Op 12 juli 1967 opende koningin Juliana een fietspad op Terschelling. Zij reed daarbij een stukje op een fiets en dat leverde aandoenlijke foto’s op: de majesteit met kennelijk plezier peddelend door de duinen; direct daarachter prins Bernhard en een officiële mijnheer, iets minder op hun gemak. Deze foto’s vormen de basis voor het begrip ‘bicycling monarchy’, dat met name in het Verenigd Koninkrijk een zekere betekenis heeft, maar dan in meewarige zin: daar vindt men dat fietsen over het algemeen onkoninklijk en provinciaal. In Nederland belichaamde de fietsende Juliana echter een nieuw, mediagevoelig, democratisch gezind koningschap.
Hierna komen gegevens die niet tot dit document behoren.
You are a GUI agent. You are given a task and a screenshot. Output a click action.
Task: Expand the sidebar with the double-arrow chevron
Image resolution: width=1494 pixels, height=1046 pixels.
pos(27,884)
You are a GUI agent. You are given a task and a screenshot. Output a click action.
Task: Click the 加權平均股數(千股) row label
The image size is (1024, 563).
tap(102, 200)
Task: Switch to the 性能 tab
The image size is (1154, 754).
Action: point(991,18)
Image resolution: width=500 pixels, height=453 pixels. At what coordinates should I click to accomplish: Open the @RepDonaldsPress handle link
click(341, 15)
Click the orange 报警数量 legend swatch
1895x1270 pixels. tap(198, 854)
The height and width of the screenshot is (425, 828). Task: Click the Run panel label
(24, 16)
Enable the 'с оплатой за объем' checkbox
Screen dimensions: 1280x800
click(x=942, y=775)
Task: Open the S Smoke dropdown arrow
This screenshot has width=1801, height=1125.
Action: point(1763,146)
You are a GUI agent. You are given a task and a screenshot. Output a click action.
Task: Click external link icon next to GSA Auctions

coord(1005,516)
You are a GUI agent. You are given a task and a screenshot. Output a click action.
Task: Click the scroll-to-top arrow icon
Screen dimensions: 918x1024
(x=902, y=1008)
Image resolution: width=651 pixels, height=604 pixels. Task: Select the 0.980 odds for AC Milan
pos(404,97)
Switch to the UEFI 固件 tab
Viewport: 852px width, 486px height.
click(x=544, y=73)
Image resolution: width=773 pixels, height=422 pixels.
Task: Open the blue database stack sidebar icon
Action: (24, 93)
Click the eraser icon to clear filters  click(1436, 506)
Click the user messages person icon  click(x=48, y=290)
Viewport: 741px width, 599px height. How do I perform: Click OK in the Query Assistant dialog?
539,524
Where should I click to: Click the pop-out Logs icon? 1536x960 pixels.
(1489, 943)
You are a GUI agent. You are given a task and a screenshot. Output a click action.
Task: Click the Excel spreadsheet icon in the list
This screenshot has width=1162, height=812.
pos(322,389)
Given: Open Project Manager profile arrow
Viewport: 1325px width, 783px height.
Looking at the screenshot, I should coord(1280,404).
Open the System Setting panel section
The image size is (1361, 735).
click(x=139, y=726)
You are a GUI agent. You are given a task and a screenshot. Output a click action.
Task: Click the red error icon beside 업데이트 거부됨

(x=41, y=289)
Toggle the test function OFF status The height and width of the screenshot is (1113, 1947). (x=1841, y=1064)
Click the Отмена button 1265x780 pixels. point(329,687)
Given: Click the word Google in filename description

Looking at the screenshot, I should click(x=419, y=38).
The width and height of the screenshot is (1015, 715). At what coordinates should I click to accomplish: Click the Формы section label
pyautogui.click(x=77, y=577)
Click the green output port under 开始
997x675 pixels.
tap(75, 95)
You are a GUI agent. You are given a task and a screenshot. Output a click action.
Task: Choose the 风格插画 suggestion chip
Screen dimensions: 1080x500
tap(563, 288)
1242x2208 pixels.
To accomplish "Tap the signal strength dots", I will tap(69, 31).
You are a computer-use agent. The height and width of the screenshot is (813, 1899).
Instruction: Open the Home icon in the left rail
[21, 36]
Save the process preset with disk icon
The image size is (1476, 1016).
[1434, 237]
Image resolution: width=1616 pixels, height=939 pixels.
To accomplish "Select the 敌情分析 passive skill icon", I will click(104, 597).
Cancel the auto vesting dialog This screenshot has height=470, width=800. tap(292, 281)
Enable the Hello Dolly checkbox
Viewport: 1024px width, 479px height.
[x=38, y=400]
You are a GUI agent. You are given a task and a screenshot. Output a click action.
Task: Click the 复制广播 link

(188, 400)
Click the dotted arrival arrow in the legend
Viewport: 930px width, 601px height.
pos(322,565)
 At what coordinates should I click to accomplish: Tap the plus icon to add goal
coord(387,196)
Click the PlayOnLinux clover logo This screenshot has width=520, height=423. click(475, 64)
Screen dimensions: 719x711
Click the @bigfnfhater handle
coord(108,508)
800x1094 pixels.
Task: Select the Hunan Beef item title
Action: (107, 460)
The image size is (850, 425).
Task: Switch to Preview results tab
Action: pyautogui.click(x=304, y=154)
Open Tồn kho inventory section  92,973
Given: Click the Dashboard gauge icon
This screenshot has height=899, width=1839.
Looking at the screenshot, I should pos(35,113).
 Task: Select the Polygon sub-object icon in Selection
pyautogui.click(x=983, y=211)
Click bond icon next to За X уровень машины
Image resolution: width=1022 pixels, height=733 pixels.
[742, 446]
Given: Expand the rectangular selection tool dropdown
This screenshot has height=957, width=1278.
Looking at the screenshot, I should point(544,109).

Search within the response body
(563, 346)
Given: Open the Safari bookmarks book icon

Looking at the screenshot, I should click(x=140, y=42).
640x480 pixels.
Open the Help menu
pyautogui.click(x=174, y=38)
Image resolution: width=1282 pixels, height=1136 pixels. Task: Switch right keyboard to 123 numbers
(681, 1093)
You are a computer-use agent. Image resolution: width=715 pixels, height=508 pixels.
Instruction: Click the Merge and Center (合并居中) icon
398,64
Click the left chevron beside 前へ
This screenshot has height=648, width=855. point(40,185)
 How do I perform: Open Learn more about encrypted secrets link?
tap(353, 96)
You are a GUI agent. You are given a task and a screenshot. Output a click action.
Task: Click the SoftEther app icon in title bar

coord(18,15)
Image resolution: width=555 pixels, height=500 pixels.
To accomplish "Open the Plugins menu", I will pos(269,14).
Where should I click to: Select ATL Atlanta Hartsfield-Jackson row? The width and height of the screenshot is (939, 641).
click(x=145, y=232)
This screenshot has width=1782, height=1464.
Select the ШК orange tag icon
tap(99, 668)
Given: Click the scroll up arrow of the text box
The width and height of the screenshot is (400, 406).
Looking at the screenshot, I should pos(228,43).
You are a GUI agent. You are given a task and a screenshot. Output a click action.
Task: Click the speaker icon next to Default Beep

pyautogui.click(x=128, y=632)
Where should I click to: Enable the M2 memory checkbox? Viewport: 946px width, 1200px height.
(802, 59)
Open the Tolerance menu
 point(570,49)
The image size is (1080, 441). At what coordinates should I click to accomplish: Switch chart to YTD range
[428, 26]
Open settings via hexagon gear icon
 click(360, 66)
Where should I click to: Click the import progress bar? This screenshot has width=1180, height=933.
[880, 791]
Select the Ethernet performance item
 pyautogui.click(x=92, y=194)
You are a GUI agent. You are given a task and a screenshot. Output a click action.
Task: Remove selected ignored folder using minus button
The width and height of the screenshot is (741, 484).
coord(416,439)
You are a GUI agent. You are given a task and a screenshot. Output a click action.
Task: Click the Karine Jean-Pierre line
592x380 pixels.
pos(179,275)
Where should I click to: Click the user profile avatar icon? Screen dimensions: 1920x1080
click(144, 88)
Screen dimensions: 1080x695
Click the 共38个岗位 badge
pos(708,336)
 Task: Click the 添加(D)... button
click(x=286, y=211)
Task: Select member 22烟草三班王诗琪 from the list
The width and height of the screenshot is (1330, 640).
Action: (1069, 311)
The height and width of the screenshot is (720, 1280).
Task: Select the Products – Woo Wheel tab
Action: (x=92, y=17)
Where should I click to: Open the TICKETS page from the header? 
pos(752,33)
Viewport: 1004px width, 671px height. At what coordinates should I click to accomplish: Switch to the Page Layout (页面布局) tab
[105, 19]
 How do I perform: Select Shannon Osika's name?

Het beeld van deze benaderbare grootmoeder-koningin zit sindsdien vast in het geheugen. Bij haar zilveren regeringsjubileum in 1973 kregen alle schoolkinderen, waaronder ikzelf, een boekje met brieven van andere schoolkinderen gericht aan de koningin, getiteld Ik vin U zo lief. Zo was het – ze was lief. Wat de vrouw op de fiets werkelijk dacht, of ze überhaupt wel op die fiets wilde, dat interesseerde ons niet.

Koningin Juliana tijdens werkbezoek op Schiermonnikoog, juli 1967 © (ANP)

Het inzicht in de bezigheden van het koningshuis in de twintigste eeuw is de laatste jaren vergroot door de Wilhelmina-biografieën van Cees Fasseur en diens boek over de Hofmans-crisis, en ook door de kloeke biografie van prins Bernhard door Annejet van der Zijl. De achthonderd pagina’s van Juliana: Vorstin in een mannenwereld van Jolande Withuis geven dat inzicht nog meer diepte. Het is een voortreffelijk geschreven boek, helder, intelligent en meeslepend. De schrijfster had niet, zoals Fasseur, toegang tot het Koninklijk Huisarchief, maar zij boorde wel onverwachte bronnen aan – brieven van Juliana’s Leidse clubgenoten, bijvoorbeeld. Ze kiest een even eenvoudige als bruikbare invalshoek: ze beziet Juliana in de eerste plaats als vrouw, en pas in tweede instantie als staatkundig fenomeen. Dat is verstandig, want zo zag Juliana zichzelf ook: zij wilde – wellicht tot haar schade – geen onderscheid maken tussen ‘Juliana’ en ‘koningin Juliana’.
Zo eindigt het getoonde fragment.